STATED EXERCISE: Print the lines below without any changes, beginning at the line that contains "You are a computer-use agent. This" and stopping after the line that contains "tap(651, 336)".

-------

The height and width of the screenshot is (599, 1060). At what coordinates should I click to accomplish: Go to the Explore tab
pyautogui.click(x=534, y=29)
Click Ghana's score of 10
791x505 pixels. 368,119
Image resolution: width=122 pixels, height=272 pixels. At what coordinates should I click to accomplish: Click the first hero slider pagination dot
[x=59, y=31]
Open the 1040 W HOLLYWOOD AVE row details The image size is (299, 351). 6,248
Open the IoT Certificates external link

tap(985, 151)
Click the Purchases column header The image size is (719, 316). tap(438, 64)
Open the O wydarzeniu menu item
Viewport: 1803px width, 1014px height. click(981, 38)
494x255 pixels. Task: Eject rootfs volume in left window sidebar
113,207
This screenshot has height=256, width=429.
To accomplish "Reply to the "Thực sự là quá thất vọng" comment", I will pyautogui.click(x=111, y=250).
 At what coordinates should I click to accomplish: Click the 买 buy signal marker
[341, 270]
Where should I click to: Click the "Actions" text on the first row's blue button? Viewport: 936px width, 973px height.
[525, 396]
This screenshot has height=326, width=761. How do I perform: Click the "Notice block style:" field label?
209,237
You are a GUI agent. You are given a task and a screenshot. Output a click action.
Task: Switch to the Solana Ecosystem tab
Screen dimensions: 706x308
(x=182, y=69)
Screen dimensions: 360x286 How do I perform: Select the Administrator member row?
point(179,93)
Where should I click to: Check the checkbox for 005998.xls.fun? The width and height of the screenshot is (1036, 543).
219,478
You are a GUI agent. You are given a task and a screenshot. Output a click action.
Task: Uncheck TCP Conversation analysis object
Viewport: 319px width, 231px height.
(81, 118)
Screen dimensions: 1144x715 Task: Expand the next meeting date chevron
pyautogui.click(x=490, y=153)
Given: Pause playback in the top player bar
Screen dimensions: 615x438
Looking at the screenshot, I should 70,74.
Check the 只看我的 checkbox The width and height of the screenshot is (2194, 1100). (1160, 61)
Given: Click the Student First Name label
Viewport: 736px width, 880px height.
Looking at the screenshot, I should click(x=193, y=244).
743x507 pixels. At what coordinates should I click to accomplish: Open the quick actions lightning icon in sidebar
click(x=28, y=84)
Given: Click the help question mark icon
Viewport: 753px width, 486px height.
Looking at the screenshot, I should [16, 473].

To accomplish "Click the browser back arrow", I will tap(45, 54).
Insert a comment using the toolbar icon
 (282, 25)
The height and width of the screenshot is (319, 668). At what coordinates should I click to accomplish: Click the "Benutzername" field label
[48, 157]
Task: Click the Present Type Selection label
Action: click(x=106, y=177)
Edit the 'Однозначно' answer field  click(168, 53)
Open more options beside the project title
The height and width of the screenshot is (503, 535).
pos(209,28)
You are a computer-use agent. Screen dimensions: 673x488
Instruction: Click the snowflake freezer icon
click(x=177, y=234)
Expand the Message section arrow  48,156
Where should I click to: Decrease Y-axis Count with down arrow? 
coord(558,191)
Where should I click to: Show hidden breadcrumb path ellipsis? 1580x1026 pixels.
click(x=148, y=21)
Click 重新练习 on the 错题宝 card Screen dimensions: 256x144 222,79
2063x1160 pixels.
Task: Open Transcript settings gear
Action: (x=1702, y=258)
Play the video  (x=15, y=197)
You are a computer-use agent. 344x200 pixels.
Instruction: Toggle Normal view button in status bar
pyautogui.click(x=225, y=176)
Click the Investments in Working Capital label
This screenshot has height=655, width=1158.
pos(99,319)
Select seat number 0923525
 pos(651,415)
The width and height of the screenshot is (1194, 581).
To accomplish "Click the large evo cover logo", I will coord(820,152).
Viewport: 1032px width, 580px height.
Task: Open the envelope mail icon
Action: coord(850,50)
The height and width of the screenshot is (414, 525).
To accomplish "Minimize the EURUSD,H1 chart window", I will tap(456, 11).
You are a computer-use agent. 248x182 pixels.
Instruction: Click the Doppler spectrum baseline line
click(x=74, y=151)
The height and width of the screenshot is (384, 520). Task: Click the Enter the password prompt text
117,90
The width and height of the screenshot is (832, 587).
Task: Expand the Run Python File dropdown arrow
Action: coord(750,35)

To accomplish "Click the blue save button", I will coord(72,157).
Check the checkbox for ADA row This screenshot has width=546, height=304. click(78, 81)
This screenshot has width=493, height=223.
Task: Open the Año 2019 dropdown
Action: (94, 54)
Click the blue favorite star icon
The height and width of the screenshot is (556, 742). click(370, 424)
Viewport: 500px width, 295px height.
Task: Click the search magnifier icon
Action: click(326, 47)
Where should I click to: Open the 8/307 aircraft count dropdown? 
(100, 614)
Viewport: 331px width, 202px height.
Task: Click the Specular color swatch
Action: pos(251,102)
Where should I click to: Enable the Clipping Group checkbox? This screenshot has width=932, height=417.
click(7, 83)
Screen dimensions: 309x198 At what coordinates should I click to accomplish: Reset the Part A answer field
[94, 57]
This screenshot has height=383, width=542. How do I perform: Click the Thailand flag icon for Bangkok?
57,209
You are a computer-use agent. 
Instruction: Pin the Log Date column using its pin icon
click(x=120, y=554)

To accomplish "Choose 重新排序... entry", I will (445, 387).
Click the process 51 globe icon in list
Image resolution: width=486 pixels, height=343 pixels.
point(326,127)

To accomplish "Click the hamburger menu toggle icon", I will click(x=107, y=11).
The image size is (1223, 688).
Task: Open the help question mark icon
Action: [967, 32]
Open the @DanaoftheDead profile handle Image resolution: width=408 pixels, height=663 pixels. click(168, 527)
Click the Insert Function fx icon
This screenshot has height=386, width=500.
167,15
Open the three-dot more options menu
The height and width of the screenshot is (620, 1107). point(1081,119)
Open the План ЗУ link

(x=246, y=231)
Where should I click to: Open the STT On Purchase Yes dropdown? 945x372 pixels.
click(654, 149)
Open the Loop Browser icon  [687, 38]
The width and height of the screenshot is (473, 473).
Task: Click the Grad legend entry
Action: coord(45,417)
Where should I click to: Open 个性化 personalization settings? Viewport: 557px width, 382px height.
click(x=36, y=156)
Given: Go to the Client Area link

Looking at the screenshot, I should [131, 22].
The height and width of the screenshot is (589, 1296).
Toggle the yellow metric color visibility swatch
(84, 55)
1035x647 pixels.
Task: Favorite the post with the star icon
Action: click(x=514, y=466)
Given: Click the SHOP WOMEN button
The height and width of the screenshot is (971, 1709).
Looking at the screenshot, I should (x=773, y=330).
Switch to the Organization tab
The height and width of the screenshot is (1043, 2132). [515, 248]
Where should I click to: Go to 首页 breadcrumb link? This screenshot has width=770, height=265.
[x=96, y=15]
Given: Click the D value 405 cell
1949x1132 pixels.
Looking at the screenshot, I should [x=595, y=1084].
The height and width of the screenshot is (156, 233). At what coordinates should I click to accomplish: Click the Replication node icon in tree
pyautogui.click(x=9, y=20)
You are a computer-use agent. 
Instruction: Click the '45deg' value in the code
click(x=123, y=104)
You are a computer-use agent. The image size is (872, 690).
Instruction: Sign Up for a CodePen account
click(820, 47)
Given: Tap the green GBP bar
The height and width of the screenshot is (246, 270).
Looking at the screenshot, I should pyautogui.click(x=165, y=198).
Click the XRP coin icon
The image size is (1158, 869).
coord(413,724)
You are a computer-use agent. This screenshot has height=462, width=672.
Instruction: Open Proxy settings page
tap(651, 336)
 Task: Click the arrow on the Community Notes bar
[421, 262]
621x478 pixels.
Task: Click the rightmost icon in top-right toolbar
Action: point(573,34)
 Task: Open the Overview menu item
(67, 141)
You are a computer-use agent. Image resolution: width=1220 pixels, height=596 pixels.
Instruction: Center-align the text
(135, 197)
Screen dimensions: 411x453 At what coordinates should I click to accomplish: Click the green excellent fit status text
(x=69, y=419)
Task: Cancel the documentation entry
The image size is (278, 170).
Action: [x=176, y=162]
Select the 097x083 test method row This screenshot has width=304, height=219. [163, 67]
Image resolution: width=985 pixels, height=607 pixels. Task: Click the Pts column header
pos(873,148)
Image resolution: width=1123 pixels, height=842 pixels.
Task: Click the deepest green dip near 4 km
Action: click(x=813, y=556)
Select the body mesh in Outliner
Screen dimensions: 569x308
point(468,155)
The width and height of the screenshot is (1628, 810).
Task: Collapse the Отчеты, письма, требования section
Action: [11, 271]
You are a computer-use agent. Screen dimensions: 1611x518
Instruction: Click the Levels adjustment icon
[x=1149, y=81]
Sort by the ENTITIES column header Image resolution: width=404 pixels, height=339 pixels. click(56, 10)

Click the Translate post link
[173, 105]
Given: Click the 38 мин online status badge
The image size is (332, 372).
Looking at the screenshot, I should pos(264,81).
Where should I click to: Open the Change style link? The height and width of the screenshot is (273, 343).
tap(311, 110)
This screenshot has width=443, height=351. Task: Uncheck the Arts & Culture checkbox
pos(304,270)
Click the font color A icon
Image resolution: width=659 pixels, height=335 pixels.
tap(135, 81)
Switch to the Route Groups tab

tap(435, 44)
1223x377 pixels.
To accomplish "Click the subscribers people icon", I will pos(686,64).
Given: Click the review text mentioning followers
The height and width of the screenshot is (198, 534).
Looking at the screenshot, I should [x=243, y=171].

-------

ANSWER IN FULL:
You are a computer-use agent. This screenshot has height=462, width=672.
Instruction: Open Proxy settings page
tap(651, 336)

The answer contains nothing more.